Liputan6.com, Jakarta - Satuan Kerja Khusus Pelaksana Kegiatan Hulu Minyak dan Gas bumi (SKK Migas) mencatat produksi siap jual (lifting) migas mencapai 1,91 juta Barel Oil Equivalent per Day (BOEPD) hingga November 2018.
Kepala divisi program dan komunikasi SKK Migas, Wisnu Prabawa Taher mengatakan, lifting minyak bumi 762 ribu barel per hari, dan gas bumi 1.143 juta barel setara minyak (Barel Oil Equivalent Per Day/BOEPD) hingga November 2018. Jadi total lifting migas mencapai 1,91 juta BOEPD.
Produksi minyak November 2018 masih di bawah target yang ditetapkan pada Anggaran Pendapatan Belanja Negara (APBN) 2018 sebesar 800 ribu bph. Sedangkan target produksi gas sebesar 1,2 juta BOEPD.
Baca Juga
Advertisement
"Capaian tersebut mencapai 95 persen dari APBN 2018, dan hingga akhir tahun kami tetap upayakan produksi bisa lebih maksimal," kata Wisnu, di Jakarta, Kamis (13/12/2018).
Menurut Wisnu, kondisi produksi migas tersebut dipengaruhi oleh kinerja sumur baru yang belum sesuai rencana. Penurunan dari sumur migas aktif yang semakin besar dan ada beberapa kendala operasi.
"Kemudian ada beberapa program pengembangan yang mundur ke tahun 2019," tambah Wisnu.
Dalam rangka mengembangkan lapangan hulu migas dan menjaga optimasi produksi, telah di lakukan pemboran pengembangan 251 sumur dari target 289, dan program kerja ulang (workover) 554 sumur dari target 636 sumur.

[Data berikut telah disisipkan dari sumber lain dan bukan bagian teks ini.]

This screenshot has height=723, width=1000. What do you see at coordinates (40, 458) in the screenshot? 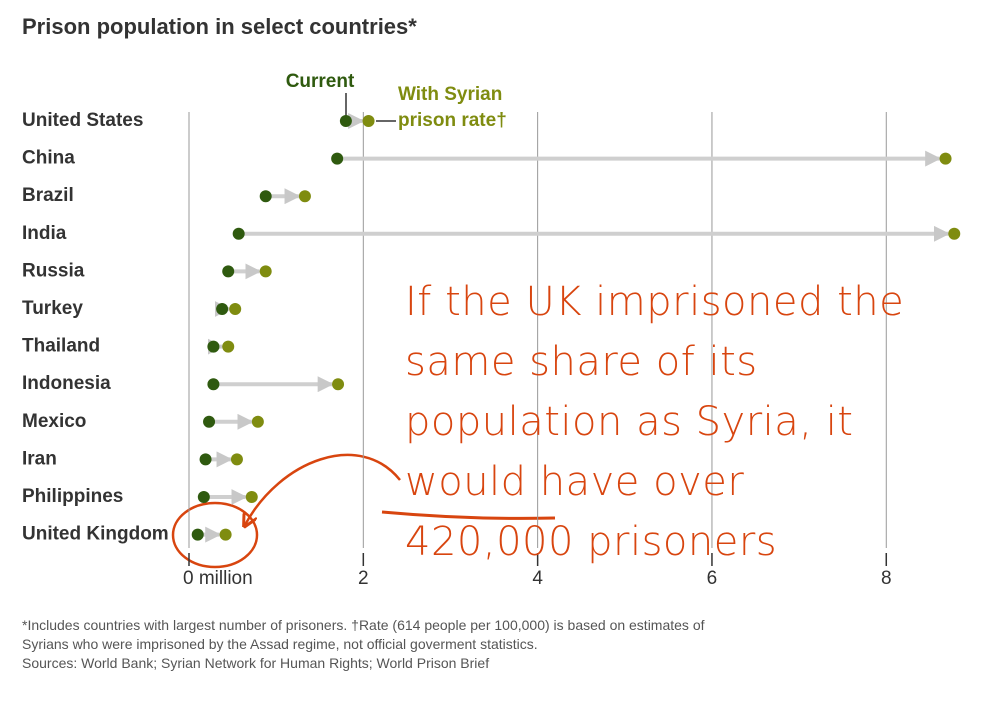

"Secara berkelanjut kami tetap mengupayakan pencapaian bisa maksimal," tutur dia.
Anggaran Terbatas, Kementerian ESDM Cari Cara Tingkatkan Kandungan Migas
Sebelumnya, Kementerian Energi dan Sumber Daya Mineral (ESDM) mencari solusi untuk mengatasi keterbatasan anggaran dalam upaya pencarian lebih banyak sumber minyak dan gas bumi (migas).

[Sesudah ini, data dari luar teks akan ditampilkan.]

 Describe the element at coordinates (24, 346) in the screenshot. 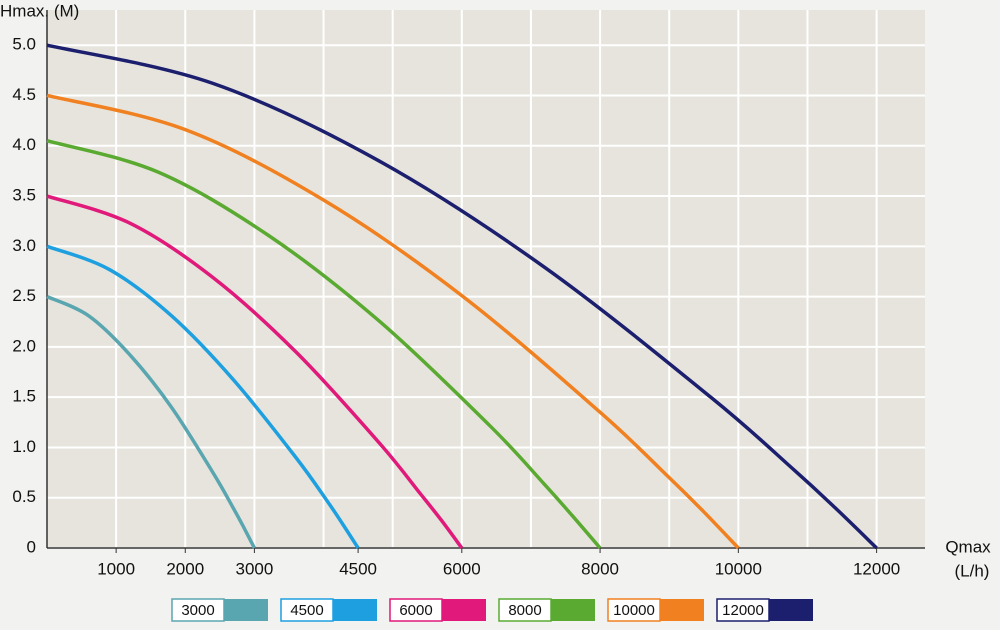

I see `y-tick-label: 2.0` at that location.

Kepala Badan Geologi Kementerian ESDM Rudi Suhendar mengatakan, kegiatan pencarian sumber migas baru melalui studi seismik masih sangat minim dilakukan. Hal tersebut karena keterbatasan anggaran yang dialokasikan dalam Anggaran Pendapatan Belanja Negara (APBN).
"Seismik ini kita agak tersendat berhubung seismik ini enggak murah. Sedangkan kita terkendala dengan anggaran yang terbatas dengan APBN," kata dia saat menghadiri Kolokium Pusat Survei Geologi, di Jakarta, Selasa (27/11/2018).

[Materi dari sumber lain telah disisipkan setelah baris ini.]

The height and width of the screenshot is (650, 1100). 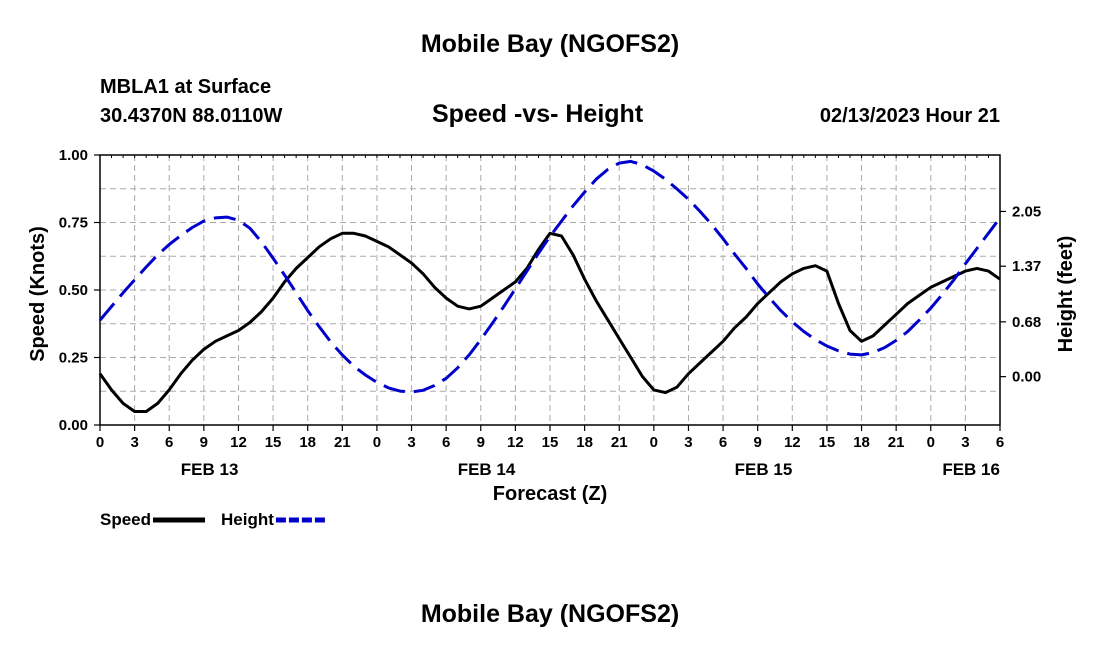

Menurut Rudi, pihaknya sedang mencari solusi untuk mengatasi keterbatasan anggaran pencarian sumber migas baru. Salah satu pilihan bekerjasama dengan perusahaan migas atau Kontraktor Kontrak Kerjasama (KKKS) dalam melakukan studi bersama wilayah yang berpotensi memiliki kandungan migas.
"Melaksanakan seismsik ini, mungkin kita akan kerjasama dengan KKKS dan SKK Migas, untuk menggunakan anggaran pola pola anggaran lain, enggak pakai pagu Kementerian ESDM," tutur dia.
Rudi mengakui, kebutuhan anggaran untuk melakukan pencarian kandungan migas cukup besar. Tahun ini biaya yang dihabiskan mencapai Rp 96 miliar untuk melakukan studi seismik pada dua lokasi potensial yaitu Selat Bangka dan Singkawang.
"Ini untuk dua lokasi, Rp 96 miliar,hanya dua lokasi 2018 di Selat Bangka dan Singkawang," tandasnya.